**Selected extract**
◇ ◇ ◇
In his most recent newsletter, Speaker Jase Bolger explains the issues surrounded the Governor's veto of concealed carry reform.
Changes to Michigan's Concealed Carry Law Vetoed
Senate Bill 59 which was passed by the legislature was later vetoed by the Governor. The bill would have allowed Concealed Pistol License (CPL) holders who wished to take additional training the ability to carry a concealed weapon in the current Pistol Free Zones. It is currently legal to carry a weapon openly in those areas, however SB 59 would have eliminated open carry in those areas and allowed only concealed carry by specially trained license holders. Under the bill, an organization (like a school) wishing to remain gun free could declare itself so and post a notice of same; in that case licensed persons would not have violated gun laws but could have been asked to leave the premises and charged with trespassing if they refused. The same practice is in place today in many establishments.
According to the Governor's press release his veto was primarily based on what he feels is the bill’s failure to let designated public entities such as schools, day care centers and hospitals opt out of the new concealed carry provisions. He had urged that SB 59 be modified to more significantly restrict pistols in those zones by not only prohibiting open-carry in such places, but for allowing only concealed pistols to be carried if license holders receive additional training, subject to the right of the property owners to prohibit concealed carrying if they desire. Under the bill as passed, only private venues can opt out, as can college universities with constitutional autonomy.
◇ ◇ ◇
**Study material**
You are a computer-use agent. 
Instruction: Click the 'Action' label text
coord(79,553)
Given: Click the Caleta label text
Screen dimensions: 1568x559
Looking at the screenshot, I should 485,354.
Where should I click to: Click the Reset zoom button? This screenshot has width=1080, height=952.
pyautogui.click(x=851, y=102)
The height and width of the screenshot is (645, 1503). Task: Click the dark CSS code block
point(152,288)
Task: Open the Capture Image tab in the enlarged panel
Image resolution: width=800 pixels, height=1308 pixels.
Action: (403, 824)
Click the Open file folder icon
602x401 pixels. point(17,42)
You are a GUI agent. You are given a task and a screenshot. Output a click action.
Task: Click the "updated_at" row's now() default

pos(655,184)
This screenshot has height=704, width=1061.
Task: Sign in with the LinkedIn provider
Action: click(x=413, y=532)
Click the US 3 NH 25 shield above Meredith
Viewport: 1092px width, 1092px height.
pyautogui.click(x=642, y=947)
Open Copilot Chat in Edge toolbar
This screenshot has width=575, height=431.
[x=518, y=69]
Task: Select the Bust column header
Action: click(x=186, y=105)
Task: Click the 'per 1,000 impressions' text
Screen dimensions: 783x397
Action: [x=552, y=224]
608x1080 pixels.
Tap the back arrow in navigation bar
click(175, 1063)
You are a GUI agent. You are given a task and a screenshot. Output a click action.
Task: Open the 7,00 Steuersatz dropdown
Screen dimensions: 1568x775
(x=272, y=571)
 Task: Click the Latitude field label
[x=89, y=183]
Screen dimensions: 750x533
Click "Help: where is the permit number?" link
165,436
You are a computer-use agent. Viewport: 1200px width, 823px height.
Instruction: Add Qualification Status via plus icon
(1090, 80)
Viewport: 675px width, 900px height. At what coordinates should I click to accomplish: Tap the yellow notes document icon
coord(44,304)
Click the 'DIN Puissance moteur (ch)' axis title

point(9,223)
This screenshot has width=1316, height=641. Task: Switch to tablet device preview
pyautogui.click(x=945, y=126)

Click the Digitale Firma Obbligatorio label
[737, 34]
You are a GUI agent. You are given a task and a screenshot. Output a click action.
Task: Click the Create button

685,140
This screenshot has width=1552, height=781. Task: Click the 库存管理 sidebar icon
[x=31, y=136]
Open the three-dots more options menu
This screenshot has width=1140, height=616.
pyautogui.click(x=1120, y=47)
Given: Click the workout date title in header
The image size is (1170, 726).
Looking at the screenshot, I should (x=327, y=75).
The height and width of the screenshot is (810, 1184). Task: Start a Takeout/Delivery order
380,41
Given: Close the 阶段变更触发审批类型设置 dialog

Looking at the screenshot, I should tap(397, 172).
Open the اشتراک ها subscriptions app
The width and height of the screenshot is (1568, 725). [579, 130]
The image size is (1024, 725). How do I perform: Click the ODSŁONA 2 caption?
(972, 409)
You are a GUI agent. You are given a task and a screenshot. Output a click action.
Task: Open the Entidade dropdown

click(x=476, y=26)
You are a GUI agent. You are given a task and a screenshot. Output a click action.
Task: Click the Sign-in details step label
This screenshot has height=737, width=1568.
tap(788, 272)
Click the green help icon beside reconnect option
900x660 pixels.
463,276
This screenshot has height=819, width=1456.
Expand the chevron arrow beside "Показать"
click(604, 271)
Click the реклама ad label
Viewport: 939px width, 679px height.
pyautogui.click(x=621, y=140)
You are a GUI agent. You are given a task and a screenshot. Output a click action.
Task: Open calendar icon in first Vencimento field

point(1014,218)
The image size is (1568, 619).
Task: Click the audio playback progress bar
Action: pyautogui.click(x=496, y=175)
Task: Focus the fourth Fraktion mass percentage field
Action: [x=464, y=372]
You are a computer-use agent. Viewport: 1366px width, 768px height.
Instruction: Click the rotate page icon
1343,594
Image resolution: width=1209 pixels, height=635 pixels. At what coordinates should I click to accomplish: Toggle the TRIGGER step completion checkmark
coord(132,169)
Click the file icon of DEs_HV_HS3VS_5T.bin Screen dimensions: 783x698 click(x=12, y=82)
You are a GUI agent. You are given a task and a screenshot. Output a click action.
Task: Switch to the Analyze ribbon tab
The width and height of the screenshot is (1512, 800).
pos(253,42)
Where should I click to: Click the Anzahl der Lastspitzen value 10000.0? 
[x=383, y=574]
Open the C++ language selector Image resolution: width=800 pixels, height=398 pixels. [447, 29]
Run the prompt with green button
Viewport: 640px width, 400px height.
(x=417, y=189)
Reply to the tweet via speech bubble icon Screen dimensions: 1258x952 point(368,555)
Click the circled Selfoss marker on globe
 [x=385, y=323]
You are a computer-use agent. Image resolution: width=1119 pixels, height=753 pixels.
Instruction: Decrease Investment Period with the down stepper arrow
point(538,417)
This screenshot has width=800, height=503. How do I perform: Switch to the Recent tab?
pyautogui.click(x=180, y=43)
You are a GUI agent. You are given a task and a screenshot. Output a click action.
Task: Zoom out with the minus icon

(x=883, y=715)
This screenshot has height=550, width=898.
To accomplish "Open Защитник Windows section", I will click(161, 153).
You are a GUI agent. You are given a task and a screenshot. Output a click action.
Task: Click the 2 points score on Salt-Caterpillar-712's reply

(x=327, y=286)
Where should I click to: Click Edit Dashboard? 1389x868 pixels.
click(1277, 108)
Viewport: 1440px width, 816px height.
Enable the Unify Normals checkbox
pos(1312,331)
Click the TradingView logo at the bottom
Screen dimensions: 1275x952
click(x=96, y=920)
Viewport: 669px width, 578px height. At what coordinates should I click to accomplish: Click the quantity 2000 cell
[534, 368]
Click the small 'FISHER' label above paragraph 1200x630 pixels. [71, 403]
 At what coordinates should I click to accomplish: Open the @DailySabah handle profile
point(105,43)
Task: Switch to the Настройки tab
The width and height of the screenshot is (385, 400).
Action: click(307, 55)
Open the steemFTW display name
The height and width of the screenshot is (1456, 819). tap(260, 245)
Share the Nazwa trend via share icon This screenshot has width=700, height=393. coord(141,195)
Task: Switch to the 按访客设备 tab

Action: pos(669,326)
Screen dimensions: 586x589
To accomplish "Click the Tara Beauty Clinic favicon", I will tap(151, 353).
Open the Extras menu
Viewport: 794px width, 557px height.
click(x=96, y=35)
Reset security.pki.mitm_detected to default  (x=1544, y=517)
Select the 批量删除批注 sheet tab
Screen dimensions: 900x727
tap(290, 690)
◇ ◇ ◇
**Activities**
1. Answer these questions using the concealed carry veto text.
(a) What is currently legal in the Pistol Free Zones?
(b) According to the Governor's press release, what did the bill fail to let designated public entities do?
(c) Under the bill as passed, which venues can opt out?
2. Reproduce the part of the concealed carry veto text starting at "According to the" and ending at "with constitutional autonomy.".
3. Proceed with the concealed carry veto text from the point where it stops.

**Answers for the tasks**
1.
(a) Carrying a weapon openly.
(b) Opt out of the new concealed carry provisions.
(c) Only private venues, plus college universities with constitutional autonomy.

2.
According to the Governor's press release his veto was primarily based on what he feels is the bill’s failure to let designated public entities such as schools, day care centers and hospitals opt out of the new concealed carry provisions. He had urged that SB 59 be modified to more significantly restrict pistols in those zones by not only prohibiting open-carry in such places, but for allowing only concealed pistols to be carried if license holders receive additional training, subject to the right of the property owners to prohibit concealed carrying if they desire. Under the bill as passed, only private venues can opt out, as can college universities with constitutional autonomy.

3.
Much of the debate surrounding this bill has come just as the horrific events of Newtown Connecticut unfolded last week. As the father of two children, I cannot begin to imagine the heartbreak and horror for those in Connecticut. The sad truth is that signing or vetoing Senate Bill 59 would have had no impact on that tragedy. With regard to this specific legislation, it is unfortunate a compromise was not reached that the governor could support, and I understand the governor exercising his authority. It also is unfortunate that this veto does not make Michigan citizens safer in gun-free zones. Neither the governor's approval nor his veto will stop evil from preying on innocent people. With this veto, however, open-carry still exists in schools, churches and other public areas, and we know that criminals do not respect gun-free zones. For these reasons, we will continue to work with the governor to best protect our law-abiding citizens' Second Amendment rights, as well as the safety and security of all of our citizens.